There are churches everywhere, with loud music soaring out of the doors in the midst of the cacophony of hungover reprobates trawling the streets through the litter of last night’s shattered beer bottles, and wondering where the next liquid relief is coming from. Cameroonian women in all their finery drag their carefully groomed children on a shopping expedition towards the West African marketplace, picking out healthy tomatoes and aubergines and chunks of halaal lamb for Sunday lunch, in this buzzing place that sits cheek by jowl with the queues waiting to stock up on essentials in the impersonal corridors of overpriced merchandise at white-owned Shoprite.
White robed devotees of the various amaZiona churches who send their voices to God on the rugged hills overlooking the city stride through this stew of Sodom and Gomorrah with their chins held high in superior disdain.
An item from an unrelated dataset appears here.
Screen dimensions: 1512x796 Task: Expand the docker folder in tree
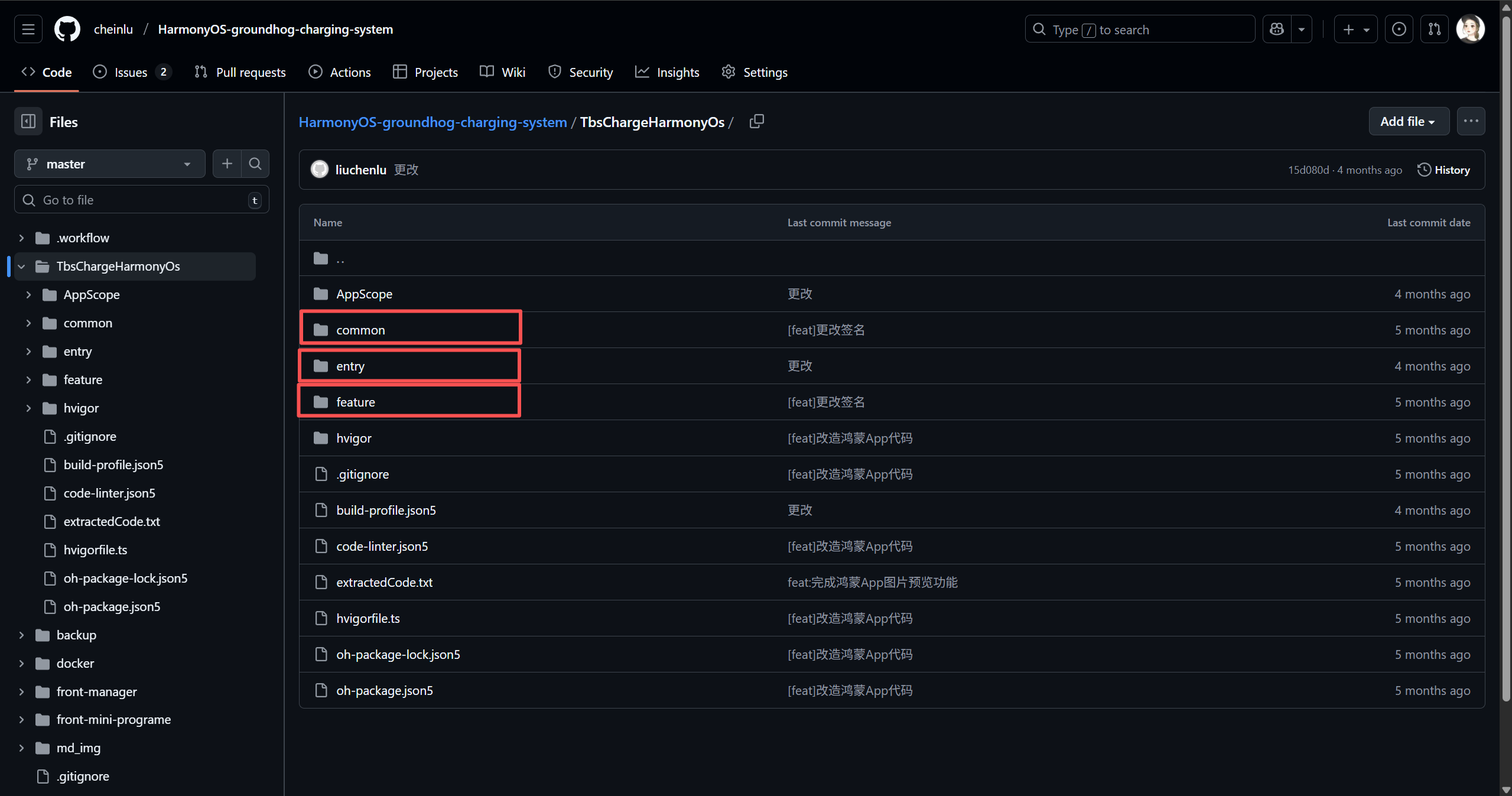tap(22, 663)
And the Rastas crack open an early libation of Hansa on the roof of what used to be a trendy bar and restaurant called Tandoor.
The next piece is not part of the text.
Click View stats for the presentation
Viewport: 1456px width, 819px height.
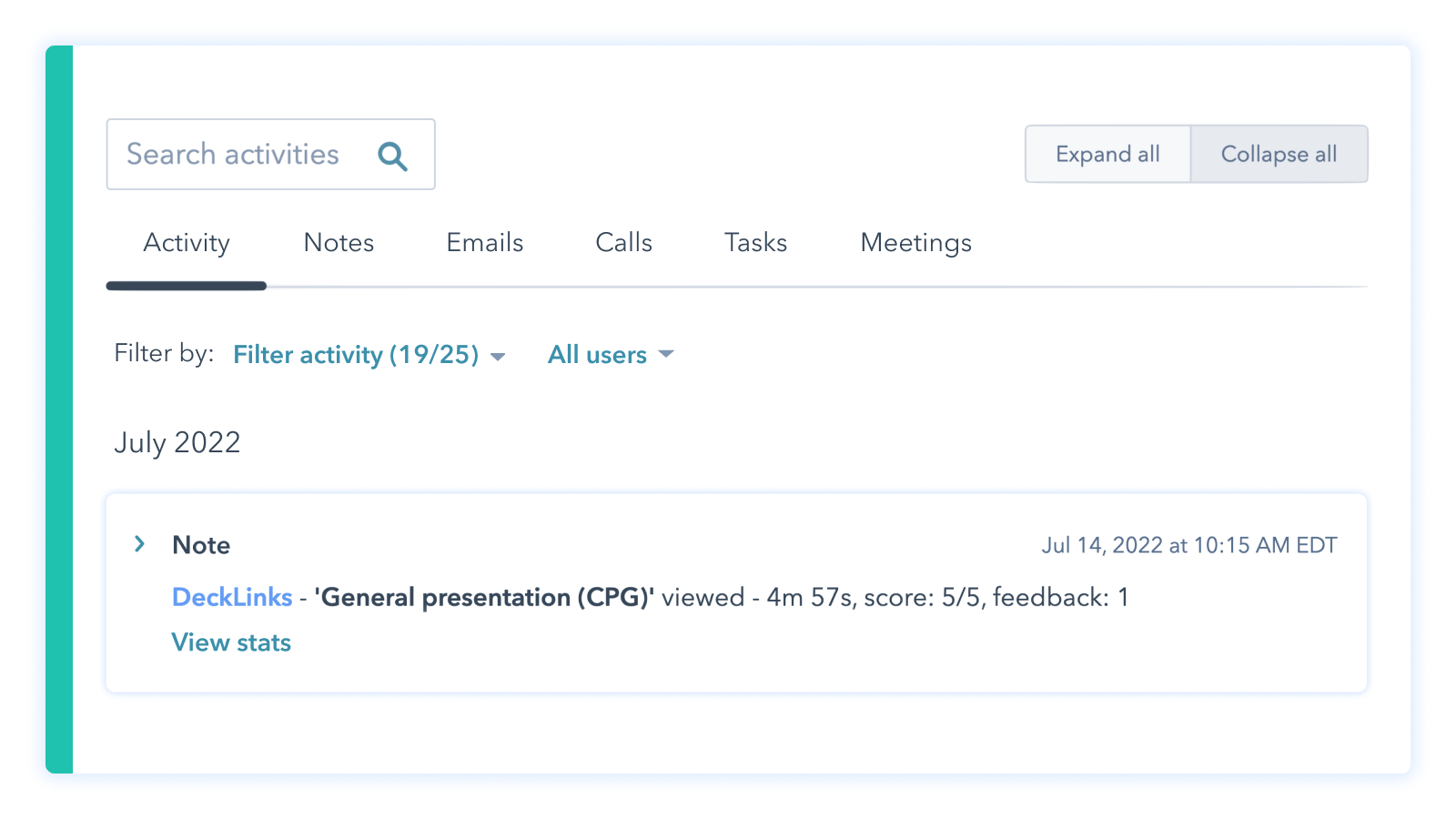231,642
From on high, and far away in Pretoria and Cape Town, the leaders of the new dispensation that used to be the Republic of South Africa dispense wisdom to the world about the African renaissance. Meanwhile, Africa is getting on with a renaissance of its own: alive, vibrant, dangerous and relentlessly colourful. Just like Sophiatown.
But it seems like the leadership is, after all, taking an interest in all of this. Yeoville, Troyeville, Hillbrow, Bertrams and other marginalised suburbs, which have effectively become in-house townships, are receiving serious attention in the plans of the Johannesburg Development Agency and whatever it trails behind it. The year 2010 and the Soccer World Cup have suddenly made them sit up and think about how to make Johannesburg look like Barcelona, Paris and London.
So they are moving forward with some speed to gentrify Yeoville and those other places, bulldoze the old in the traditional apartheid way, and make them look acceptable by the standards of the civilised world.
There is a huge contradiction here, which nobody seems to be dealing with. While we would all like to see Yeoville looking cleaner and smelling prettier, we certainly don’t want to see it lose its new and exciting African character. It would be a disaster for Yeoville to end up looking, sounding and feeling like those ridiculous neo-Tuscan villages in the north, which have no reference to the soil in which they are lodged.
Yeoville, and Kliptown, and the people who live there, is what the African renaissance really is. It would be interesting to see that translated into some political vision for the future — and allow these to remain places where the people count.